» **Exercise goal**
Update the records starting at the line that contains "Kitchener (29, 2392)" and ending after the line that contains "Livro de Reclamações" by replacing "Newmarket" with "Pickering" and leaving everything else unchanged. Return only those lines.

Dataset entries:
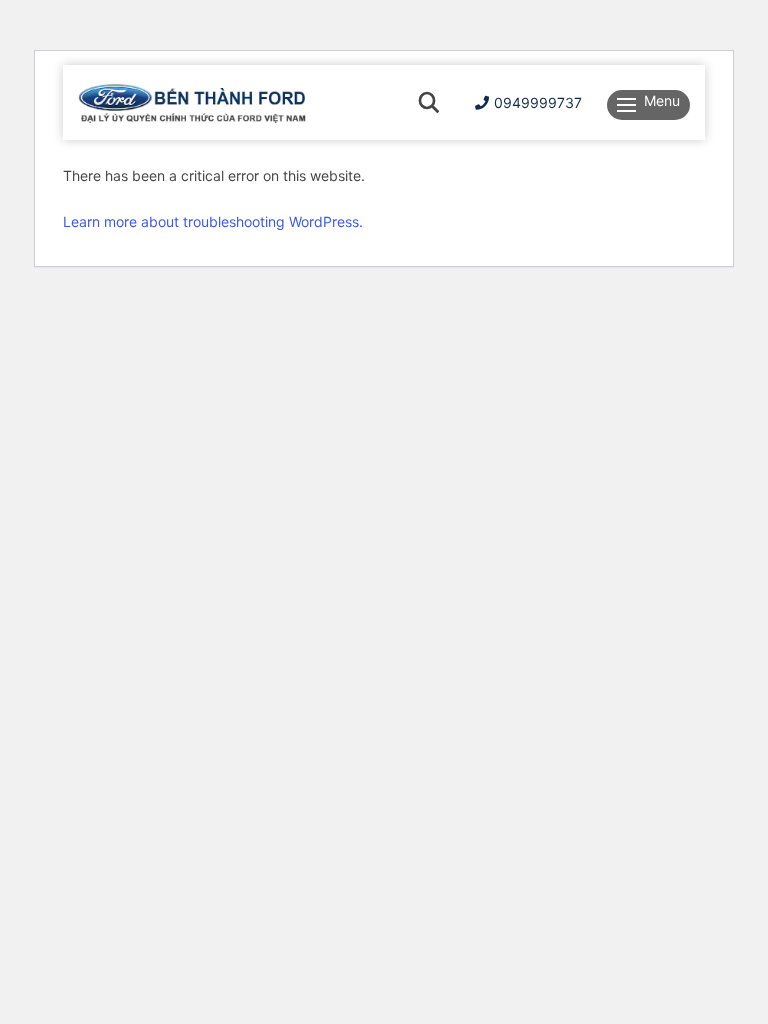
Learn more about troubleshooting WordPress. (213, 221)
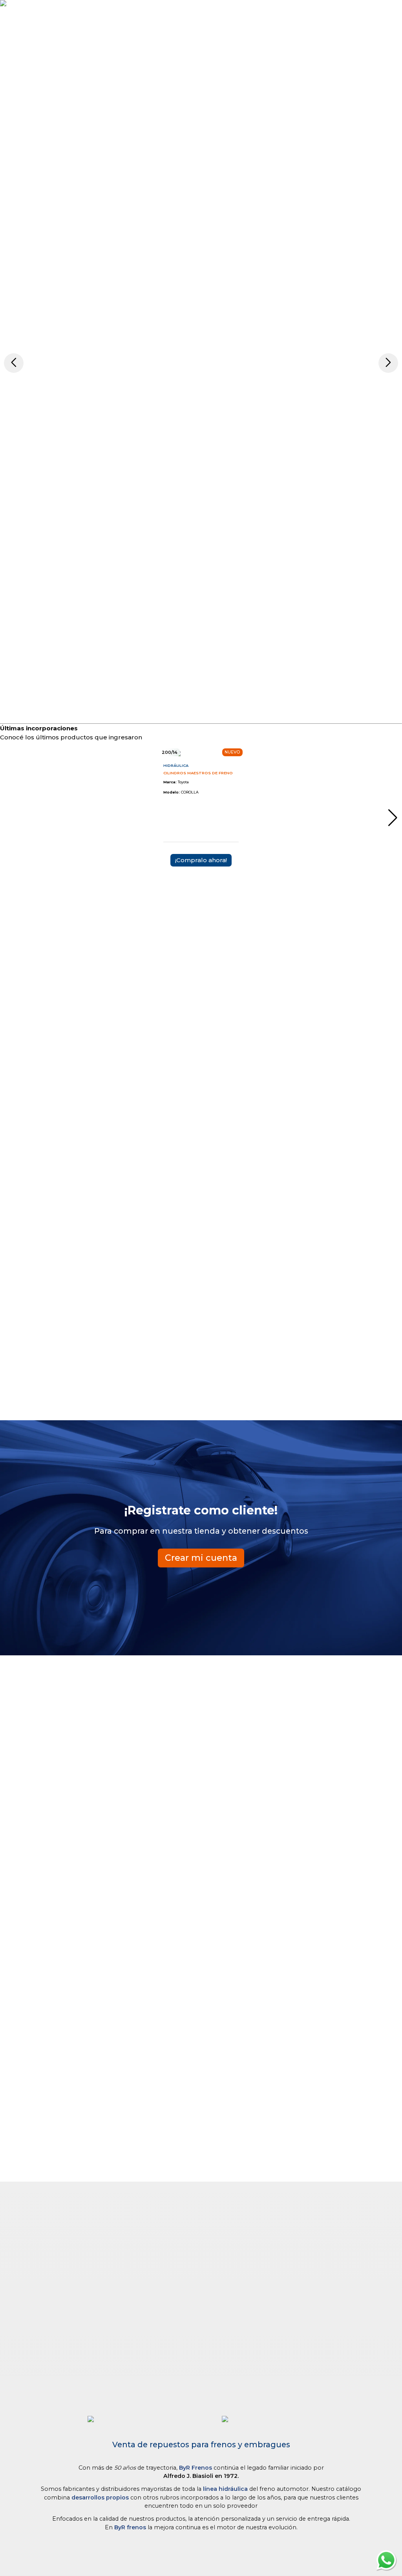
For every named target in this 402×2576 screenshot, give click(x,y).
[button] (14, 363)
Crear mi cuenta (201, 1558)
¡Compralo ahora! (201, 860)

* * *

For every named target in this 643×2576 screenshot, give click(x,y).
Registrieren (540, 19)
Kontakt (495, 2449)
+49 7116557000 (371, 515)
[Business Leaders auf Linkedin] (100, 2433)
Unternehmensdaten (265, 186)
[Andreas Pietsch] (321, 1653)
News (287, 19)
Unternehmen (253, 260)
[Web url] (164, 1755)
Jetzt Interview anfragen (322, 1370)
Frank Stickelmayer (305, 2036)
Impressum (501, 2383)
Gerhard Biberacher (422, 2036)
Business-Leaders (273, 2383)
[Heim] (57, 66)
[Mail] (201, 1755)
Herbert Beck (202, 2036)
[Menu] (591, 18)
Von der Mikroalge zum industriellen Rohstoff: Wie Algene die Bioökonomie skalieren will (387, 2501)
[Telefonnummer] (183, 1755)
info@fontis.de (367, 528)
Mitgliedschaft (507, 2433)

---

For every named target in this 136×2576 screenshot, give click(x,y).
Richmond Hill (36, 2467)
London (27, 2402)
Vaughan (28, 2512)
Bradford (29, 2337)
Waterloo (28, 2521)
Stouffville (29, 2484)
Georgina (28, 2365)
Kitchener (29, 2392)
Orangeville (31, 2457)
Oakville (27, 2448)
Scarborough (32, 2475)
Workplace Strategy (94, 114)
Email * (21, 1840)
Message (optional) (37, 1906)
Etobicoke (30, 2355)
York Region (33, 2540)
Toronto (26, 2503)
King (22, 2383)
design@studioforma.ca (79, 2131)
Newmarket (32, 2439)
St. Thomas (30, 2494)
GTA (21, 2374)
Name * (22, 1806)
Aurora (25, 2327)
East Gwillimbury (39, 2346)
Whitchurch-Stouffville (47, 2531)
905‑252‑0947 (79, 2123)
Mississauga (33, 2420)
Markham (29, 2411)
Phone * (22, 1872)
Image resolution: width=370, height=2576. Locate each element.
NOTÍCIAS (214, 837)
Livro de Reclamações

» **The response**
Kitchener (29, 2392)
Orangeville (31, 2457)
Oakville (27, 2448)
Scarborough (32, 2475)
Workplace Strategy (94, 114)
Email * (21, 1840)
Message (optional) (37, 1906)
Etobicoke (30, 2355)
York Region (33, 2540)
Toronto (26, 2503)
King (22, 2383)
design@studioforma.ca (79, 2131)
Pickering (32, 2439)
St. Thomas (30, 2494)
GTA (21, 2374)
Name * (22, 1806)
Aurora (25, 2327)
East Gwillimbury (39, 2346)
Whitchurch-Stouffville (47, 2531)
905‑252‑0947 (79, 2123)
Mississauga (33, 2420)
Markham (29, 2411)
Phone * (22, 1872)
Image resolution: width=370, height=2576. Locate each element.
NOTÍCIAS (214, 837)
Livro de Reclamações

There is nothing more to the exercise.